----- STUK VAN PAGINA
Sept. J. van Mierlo wijdt een uitvoerige studie aan De oplossing van het Veldeke-probleem, naar aanleiding van de uitkomsten, bereikt door Th. Trings en Gabr, Schieb, waartegen hij allerlei bezwaren oppert. Hun tekstkritiek is z.i. veel te radikaal en met de conclusie dat Veldeke's taal Limburgs-Nederrijns geweest is, en dus niet Middelnederlands, kan hij zich niet verenigen. Veldeke's afhankelijkheid van Eilhart von Oberg acht hij onbewezen. - Deze aflevering bevat verder Kanttekeningen van L. Grootaers bij een officieel Verslag over bevordering van de beschaafde omgangstaal.
Tydskrif vir Wetenskap en Kuns. XII, afl. 1. Meyer de Villiers besluit zijn studie over Die Afrikaanse Foneme, waarin hij behandelt: Die funksionele belasting van die foneme, Die foneemverbindings en Die morfeem. - L.C. van Oordt vervolgt de reeks dokumente uit Die Kaapse Taalargief met een groot aantal Afrikaans-Hollandse briewe uit die jare 1810-1812 hoofsaaklik van veldkornette aan landdroste, gevolgd door een Oorsig van die voornaamste taalverskijnsels. - S.P.E. Boshoff bespreekt de plantnaam Ajoos en de spelling Lewenstrijd of lewensstrijd? - Onder de Boekbespreking vermelden wij een zeer uitvoerige beoordeling van Die Afrikaanse Woordeoek, deel I door F.J. Labuschagne, die ondanks bezwaren van allerlei aard, grote waardering en bewondering voor dit werk heeft.
Tydskrif vir Letterkunde II, Nommer 3. Charl Engelbrecht herdenkt de jong gestorven, veelbelovende schrijver Willem van den Berg, die reeds jong essays en kortverhalen, deels gebundeld, en sedert 1946 een aantal romans gepubliceerd heeft. - P.V. Pistorius publiceert een beschouwing over de vraag Wat is kuns? - In de rubriek Boekbespreking beoordeelt D.J. Coetsee de roman Anderkant die einders van F.P. van der Merwe, en J.J. Human het gedicht Die Bevryding van Ernst van Heerden. - Verder bevat deze aflevering een groot aantal bijdragen in proza en poëzie.
----------
▶ **VERPLICHTE OPDRACHTEN**
A: Bewerk een stuk van het tijdschriftenoverzicht: schrijf het opnieuw, beginnend bij "Tydskrif vir Wetenskap" en eindigend bij "dit werk heeft.", met "verhandeling" in plaats van "studie".
B: Zet het tijdschriftenoverzicht voort na de laatste zin.
----- ITEMS UIT DATASET
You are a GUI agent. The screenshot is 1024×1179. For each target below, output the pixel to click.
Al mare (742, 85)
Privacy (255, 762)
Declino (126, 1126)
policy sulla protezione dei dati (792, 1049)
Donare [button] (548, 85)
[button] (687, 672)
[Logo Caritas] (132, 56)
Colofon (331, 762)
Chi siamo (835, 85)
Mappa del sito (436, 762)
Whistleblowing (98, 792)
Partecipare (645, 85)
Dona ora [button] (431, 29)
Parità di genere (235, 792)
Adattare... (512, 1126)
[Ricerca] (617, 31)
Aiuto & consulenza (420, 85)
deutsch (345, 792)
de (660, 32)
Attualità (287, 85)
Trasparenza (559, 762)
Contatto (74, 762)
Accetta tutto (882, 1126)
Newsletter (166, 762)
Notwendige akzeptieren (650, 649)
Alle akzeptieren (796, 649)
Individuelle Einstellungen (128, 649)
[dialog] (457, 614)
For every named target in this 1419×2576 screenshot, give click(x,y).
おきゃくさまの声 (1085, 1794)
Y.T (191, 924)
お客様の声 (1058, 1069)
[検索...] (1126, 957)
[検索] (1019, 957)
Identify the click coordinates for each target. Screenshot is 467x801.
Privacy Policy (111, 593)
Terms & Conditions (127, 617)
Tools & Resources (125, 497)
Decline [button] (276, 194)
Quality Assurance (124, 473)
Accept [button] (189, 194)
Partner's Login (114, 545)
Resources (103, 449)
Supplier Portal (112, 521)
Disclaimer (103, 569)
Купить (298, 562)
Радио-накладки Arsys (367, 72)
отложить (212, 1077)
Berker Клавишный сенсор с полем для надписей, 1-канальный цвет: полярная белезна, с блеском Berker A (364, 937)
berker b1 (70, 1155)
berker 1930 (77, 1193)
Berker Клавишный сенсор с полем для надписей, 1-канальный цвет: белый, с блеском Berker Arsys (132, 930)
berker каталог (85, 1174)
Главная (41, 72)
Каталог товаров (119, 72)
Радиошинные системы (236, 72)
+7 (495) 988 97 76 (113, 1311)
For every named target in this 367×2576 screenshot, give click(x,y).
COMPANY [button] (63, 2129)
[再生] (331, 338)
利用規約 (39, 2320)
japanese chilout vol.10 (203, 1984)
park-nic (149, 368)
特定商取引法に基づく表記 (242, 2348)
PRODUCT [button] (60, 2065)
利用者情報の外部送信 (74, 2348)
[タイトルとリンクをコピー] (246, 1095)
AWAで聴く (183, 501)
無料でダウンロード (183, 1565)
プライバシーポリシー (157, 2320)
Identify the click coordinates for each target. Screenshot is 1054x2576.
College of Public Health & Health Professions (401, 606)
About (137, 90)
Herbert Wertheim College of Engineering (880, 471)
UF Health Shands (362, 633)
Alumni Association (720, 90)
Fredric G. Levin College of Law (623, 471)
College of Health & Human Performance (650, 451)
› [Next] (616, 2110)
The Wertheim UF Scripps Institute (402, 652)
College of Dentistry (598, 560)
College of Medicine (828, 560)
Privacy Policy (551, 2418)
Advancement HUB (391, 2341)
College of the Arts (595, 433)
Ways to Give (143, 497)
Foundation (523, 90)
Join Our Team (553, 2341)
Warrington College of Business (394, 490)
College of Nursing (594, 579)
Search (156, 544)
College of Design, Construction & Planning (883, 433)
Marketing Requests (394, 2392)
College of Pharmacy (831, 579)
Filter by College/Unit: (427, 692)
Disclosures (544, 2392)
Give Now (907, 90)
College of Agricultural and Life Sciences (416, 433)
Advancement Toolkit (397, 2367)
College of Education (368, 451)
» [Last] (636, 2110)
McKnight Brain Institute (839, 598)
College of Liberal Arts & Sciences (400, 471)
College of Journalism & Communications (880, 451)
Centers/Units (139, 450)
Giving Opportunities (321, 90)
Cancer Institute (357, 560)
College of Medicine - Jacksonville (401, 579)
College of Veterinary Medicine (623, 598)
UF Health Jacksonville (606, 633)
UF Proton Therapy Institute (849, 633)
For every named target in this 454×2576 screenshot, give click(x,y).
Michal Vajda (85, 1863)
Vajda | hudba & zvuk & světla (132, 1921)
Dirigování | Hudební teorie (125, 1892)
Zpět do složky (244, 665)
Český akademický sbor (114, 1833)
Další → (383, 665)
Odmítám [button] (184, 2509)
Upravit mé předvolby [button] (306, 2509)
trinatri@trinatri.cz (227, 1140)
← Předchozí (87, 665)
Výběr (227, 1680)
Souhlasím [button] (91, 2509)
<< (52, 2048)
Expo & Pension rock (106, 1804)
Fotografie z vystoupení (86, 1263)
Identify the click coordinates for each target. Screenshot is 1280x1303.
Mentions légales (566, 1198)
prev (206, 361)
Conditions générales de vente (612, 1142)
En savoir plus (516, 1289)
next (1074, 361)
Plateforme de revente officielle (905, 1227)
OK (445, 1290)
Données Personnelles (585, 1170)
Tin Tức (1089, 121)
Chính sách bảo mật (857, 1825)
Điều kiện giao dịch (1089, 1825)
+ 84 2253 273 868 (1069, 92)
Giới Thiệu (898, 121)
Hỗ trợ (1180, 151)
----------
▶ **DE ANTWOORDEN**
A:
Tydskrif vir Wetenskap en Kuns. XII, afl. 1. Meyer de Villiers besluit zijn verhandeling over Die Afrikaanse Foneme, waarin hij behandelt: Die funksionele belasting van die foneme, Die foneemverbindings en Die morfeem. - L.C. van Oordt vervolgt de reeks dokumente uit Die Kaapse Taalargief met een groot aantal Afrikaans-Hollandse briewe uit die jare 1810-1812 hoofsaaklik van veldkornette aan landdroste, gevolgd door een Oorsig van die voornaamste taalverskijnsels. - S.P.E. Boshoff bespreekt de plantnaam Ajoos en de spelling Lewenstrijd of lewensstrijd? - Onder de Boekbespreking vermelden wij een zeer uitvoerige beoordeling van Die Afrikaanse Woordeoek, deel I door F.J. Labuschagne, die ondanks bezwaren van allerlei aard, grote waardering en bewondering voor dit werk heeft.

B:
Tijdschrift voor Nederlandse Taal- en Letterkunde Deel LXX, afl. 3. F. Kossmann levert een uitvoerige bijdrage Over enige vaktermen en begrippen by Molinet en De Casteleyn, waarin hij o.a. aantoont dat De Casteleyn voor een goed deel eigen inzichten volgt, o.a. in zijn beschouwing over rijmzuiverheid. - C.G.N. de Vooys vestigt de aandacht op Een vergeten zeventiendeeuwse emblemata-bundel: van quade tonghen, naar het Latijn van Antonius de Burgundia bewerkt door Johan Cnobbaert. - G.A. van Es geeft zijn opvattingen omtrent Principes en toepassing van de stilistische grammatica, waarbij ter sprake komen: het principe van vorm en functie, het syntactische beginsel, het stilistische beginsel. - G.J. Lieftinck beoordeelt G. van Dievoet's Jehan Boutillier en de Somme Rural, van belang voor de Mnl. rechtstaal; C.C. de Bruin beoordeelt Meister Eckhart und die Devotio Moderna door Maria Alberta Lücker, een studie die hem onbevredigd liet.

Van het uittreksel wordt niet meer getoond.